Whatever Happened To Vine?
Vine was a fun site. It was a video sharing piece of social media kit that allowed short (six second) videos to be shared across various other platforms. It was owned by Twitter who, you would have thought, know a thing or two about successful social media ideas.
But Vine didn’t last. Which is truly surprising. In fact, in 2014, 38 percent of companies were using or were considering using Vine as a means of marketing. That’s huge. But just one year later this figure stood at a paltry 10 percent.
So what happened?
It was mainly the ‘fault’ of other apps. Take Instagram, for example. Instagram has always been popular – far more so than Vine ever was – and it has a video sharing option as well as the photographic ones. The videos can be edited with a few taps of a finger, and they are instantly uploaded and visible to thousands upon thousands of people. The sharing and liking starts straight away. Vine never did have that immediacy. It always took a while before the sharing began, and it was mainly done through Facebook.

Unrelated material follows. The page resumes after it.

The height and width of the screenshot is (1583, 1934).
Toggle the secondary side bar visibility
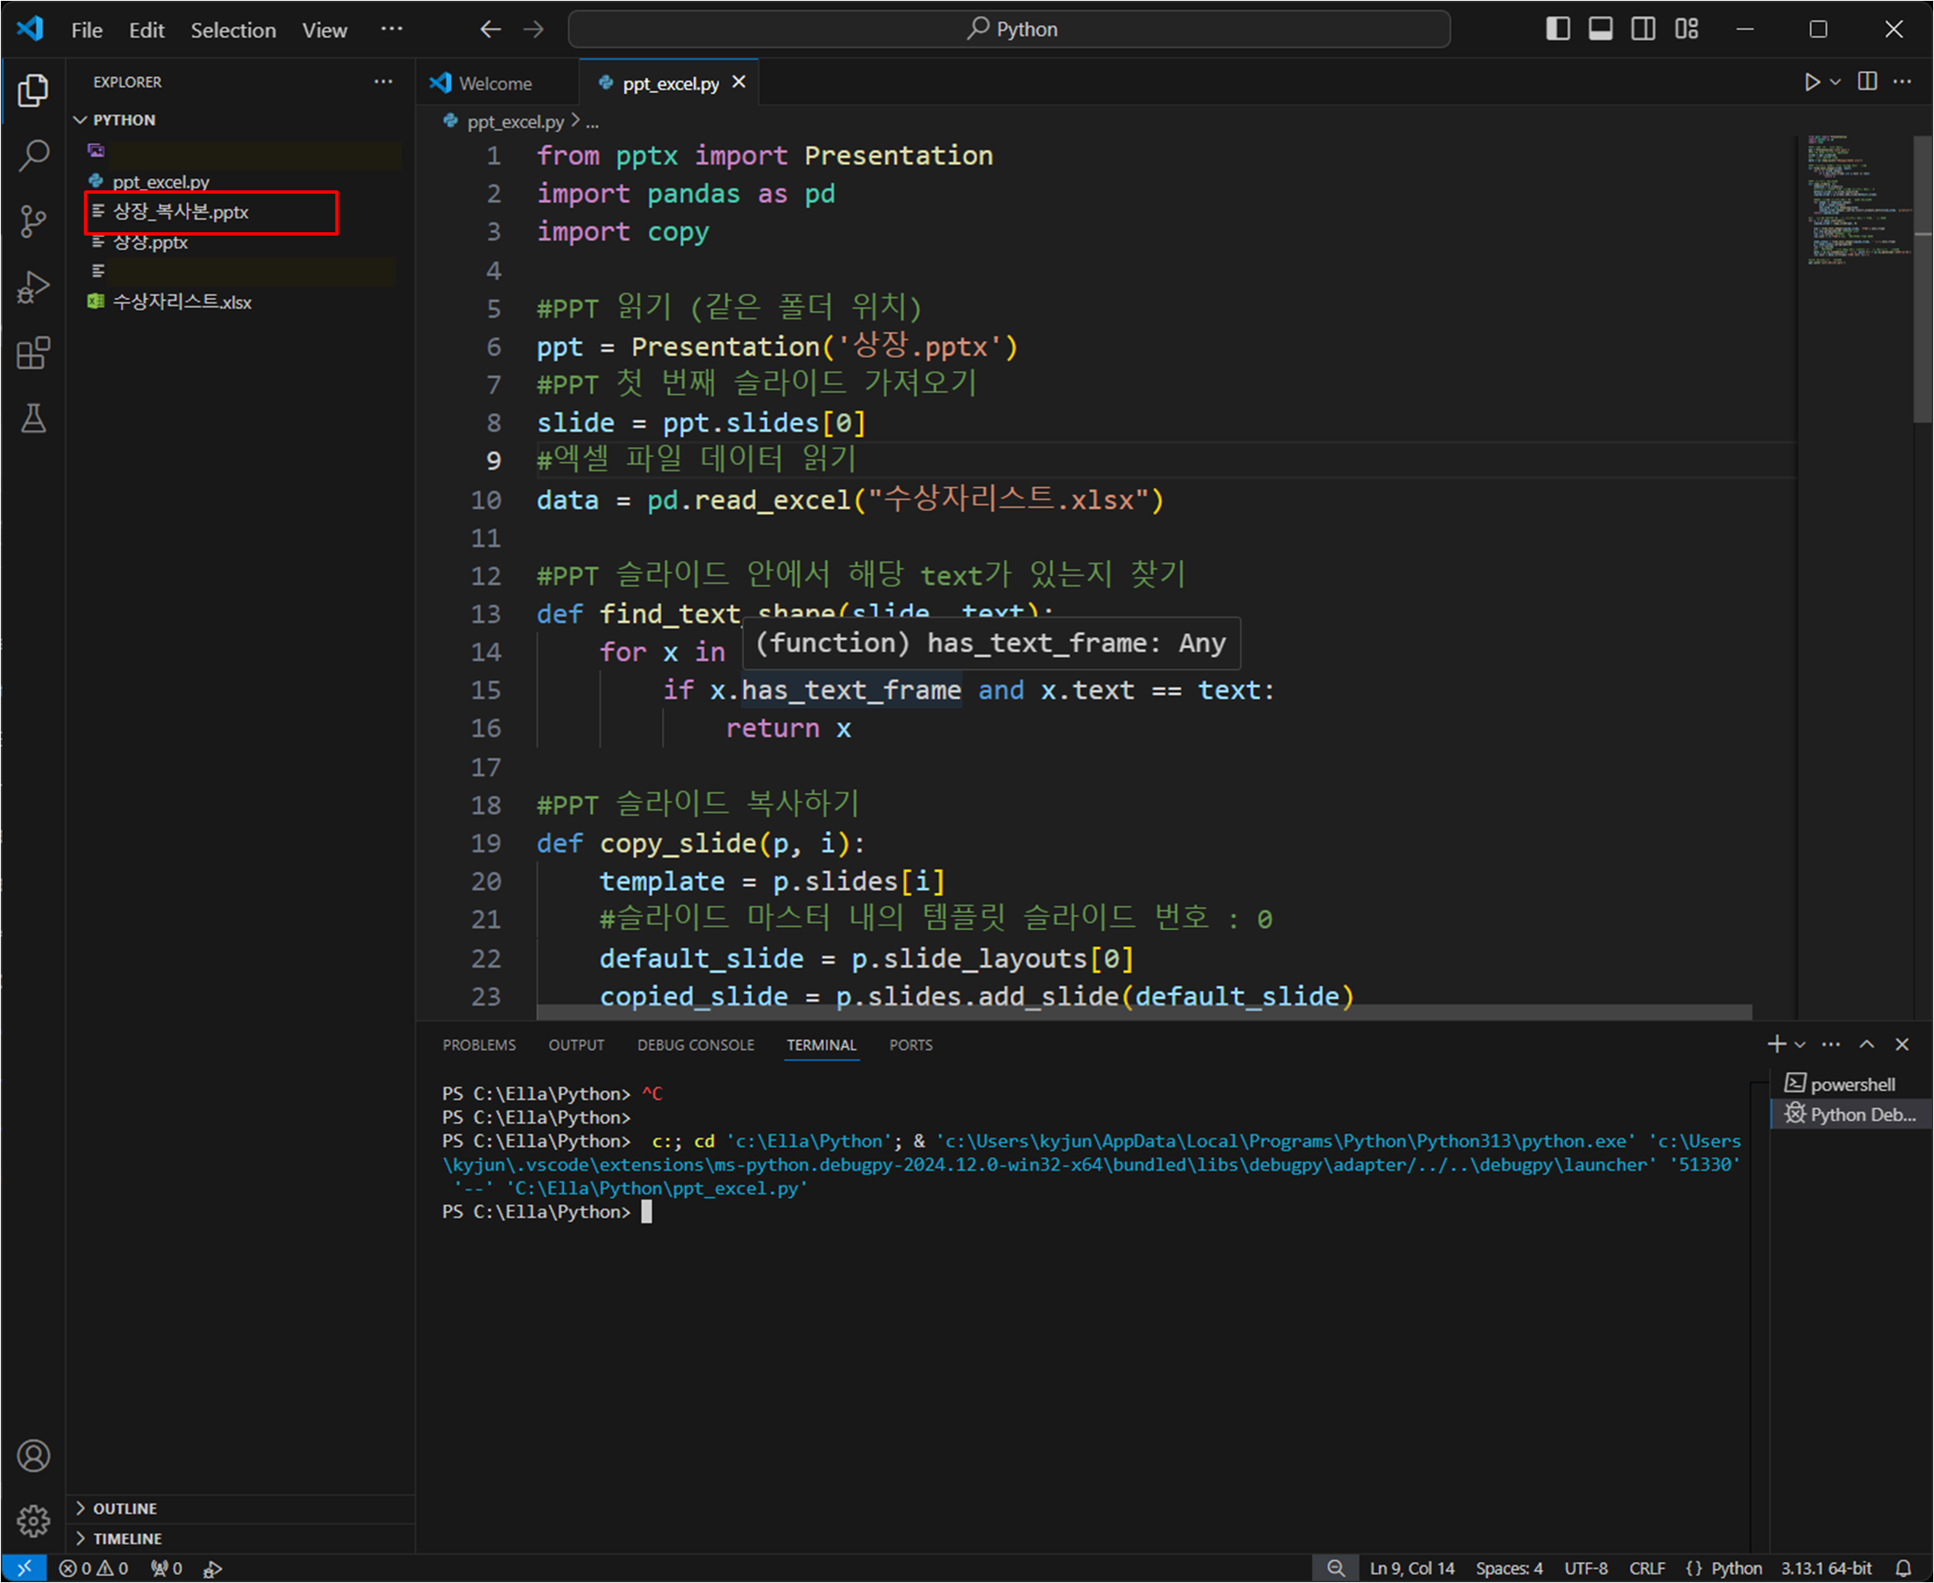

Speaking of Facebook, this has always been the biggest of all social media sites. Companies from all niches, including online casino WinTingo, have Facebook pages. It’s one of the best ways of contacting customers. Twitter has tried, and it may even have come close, but it has not yet reached the giddy heights of Facebook. And it seems as though now, with users falling away from Twitter, it never will. So, back to Facebook. Vine and Facebook went hand in hand for a while – where better to share these short videos than the biggest platform of them all? But then the brains behind Facebook realised that whatever Vine was doing, Facebook could do better. Or at least in a more popular way. And so it did. We now have not only the ability to share videos quickly and easily on Facebook, but those brains have gone one step further and given us Facebook live too; live video that can then be saved and shared infinite times. So whether you’re playing a game on sv.wintingo.com or visiting some far off and exotic land, your friends, family, and fans will be able to see what you are doing.
Another problem was the concept itself. Six seconds is not a long time when it comes to marketing. It’s fine for a bit of fun, but for those serious about making social media work for their business, Vine was the wrong platform. It was just as easy to upload a video to YouTube, and not have any length restrictions. Companies could get their ideas across more easily without the six second rule in place. WinTingo, for example, could create a much more effective, much more easily understandable advert without having to restrict the time it could be seen in.
But despite other apps and social media sites taking over Vine and crushing it, Vine really was the pioneer – it has influenced Facebook, Instagram, even Snapchat, and its legacy lives on. Take Twitch, for example. Twitch is the newest kid on the block when it comes to live streaming of video, but it focuses solely on the gaming niche, allowing those who are playing to keep their fans entertained. You can film yourself playing a variety of games, including online casino games on sites such as sv.wintingo.com. It’s a great way to keep others in the loop about how you are playing and what you are doing.
The future will be filmed. It just won’t be uploaded to Vine.